▸ ESERCIZIO
Ricopia dal brano selezionato la parte che si apre con le parole contenenti "Si è costituito" e si chiude con "posta in decisione.".

▸ BRANO SELEZIONATO
■ ■ ■ ■
Si è costituito in giudizio il Comune di Montescudaio.

In pendenza del ricorso il deducente ha presentato, in data 18/10/2004, nuova domanda di permesso di costruire in sanatoria, ad esito della quale il Comune, con provvedimento del 27/4/2005, ha rilasciato il titolo edilizio richiesto, a condizione che fosse realizzato, sulla copertura dell’edificio e al piano parcheggio, un giardino pensile.

All’udienza del 25 novembre 2010 la causa è stata posta in decisione.
Motivi della decisione

In via preliminare occorre soffermarsi sulle questioni in rito.

L’amministrazione resistente ha eccepito l’improcedibilità del gravame per sopravvenuta carenza di interesse, sull’assunto che il sopraggiunto permesso in sanatoria sarebbe satisfattivo della pretesa azionata.

L’eccezione va respinta.
■ ■ ■ ■
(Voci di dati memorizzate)
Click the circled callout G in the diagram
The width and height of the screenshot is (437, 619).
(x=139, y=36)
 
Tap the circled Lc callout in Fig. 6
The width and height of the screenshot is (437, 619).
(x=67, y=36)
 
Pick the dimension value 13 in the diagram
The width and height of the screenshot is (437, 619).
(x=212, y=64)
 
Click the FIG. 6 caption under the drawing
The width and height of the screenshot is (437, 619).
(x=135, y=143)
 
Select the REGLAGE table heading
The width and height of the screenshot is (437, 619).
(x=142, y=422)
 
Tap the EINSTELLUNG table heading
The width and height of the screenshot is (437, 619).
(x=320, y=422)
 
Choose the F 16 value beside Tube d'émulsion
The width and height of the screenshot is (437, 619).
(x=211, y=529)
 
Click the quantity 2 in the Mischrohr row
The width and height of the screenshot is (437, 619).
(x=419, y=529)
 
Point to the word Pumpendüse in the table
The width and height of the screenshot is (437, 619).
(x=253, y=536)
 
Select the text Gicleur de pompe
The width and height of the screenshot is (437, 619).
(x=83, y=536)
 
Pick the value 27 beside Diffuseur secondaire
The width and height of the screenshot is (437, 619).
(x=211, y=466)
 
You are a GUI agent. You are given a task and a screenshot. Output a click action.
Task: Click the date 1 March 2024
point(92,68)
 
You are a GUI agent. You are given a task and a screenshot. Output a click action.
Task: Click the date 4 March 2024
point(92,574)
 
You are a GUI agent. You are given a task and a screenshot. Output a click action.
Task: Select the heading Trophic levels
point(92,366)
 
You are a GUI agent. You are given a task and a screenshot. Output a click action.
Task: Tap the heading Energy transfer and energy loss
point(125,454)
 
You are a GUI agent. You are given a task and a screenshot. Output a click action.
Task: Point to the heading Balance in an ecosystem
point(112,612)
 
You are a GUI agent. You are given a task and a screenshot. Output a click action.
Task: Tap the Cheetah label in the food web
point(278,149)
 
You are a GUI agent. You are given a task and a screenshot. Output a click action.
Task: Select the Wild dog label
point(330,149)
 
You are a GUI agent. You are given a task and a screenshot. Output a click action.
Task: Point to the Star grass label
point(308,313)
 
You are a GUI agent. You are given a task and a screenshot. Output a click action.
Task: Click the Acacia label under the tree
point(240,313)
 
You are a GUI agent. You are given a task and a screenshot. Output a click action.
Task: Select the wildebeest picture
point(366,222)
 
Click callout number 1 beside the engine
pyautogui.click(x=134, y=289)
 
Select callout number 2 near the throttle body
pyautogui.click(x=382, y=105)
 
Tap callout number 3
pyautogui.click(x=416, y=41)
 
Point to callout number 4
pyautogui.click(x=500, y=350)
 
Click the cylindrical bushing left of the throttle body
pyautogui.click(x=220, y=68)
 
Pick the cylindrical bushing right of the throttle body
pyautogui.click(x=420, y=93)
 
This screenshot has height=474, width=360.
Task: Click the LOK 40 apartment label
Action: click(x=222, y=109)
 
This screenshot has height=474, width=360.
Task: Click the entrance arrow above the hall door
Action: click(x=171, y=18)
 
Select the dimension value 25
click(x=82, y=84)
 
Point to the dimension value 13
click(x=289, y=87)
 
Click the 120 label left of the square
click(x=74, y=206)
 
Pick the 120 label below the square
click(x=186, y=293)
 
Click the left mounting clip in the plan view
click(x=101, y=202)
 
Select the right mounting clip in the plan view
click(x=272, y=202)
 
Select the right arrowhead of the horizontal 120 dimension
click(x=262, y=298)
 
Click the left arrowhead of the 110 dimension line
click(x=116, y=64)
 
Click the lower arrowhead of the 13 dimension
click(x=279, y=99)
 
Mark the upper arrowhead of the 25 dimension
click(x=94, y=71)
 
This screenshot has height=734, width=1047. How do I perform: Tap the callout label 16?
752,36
■ ■ ■ ■
▸ SOLUZIONE DELL'ESERCIZIO
Si è costituito in giudizio il Comune di Montescudaio.

In pendenza del ricorso il deducente ha presentato, in data 18/10/2004, nuova domanda di permesso di costruire in sanatoria, ad esito della quale il Comune, con provvedimento del 27/4/2005, ha rilasciato il titolo edilizio richiesto, a condizione che fosse realizzato, sulla copertura dell’edificio e al piano parcheggio, un giardino pensile.

All’udienza del 25 novembre 2010 la causa è stata posta in decisione.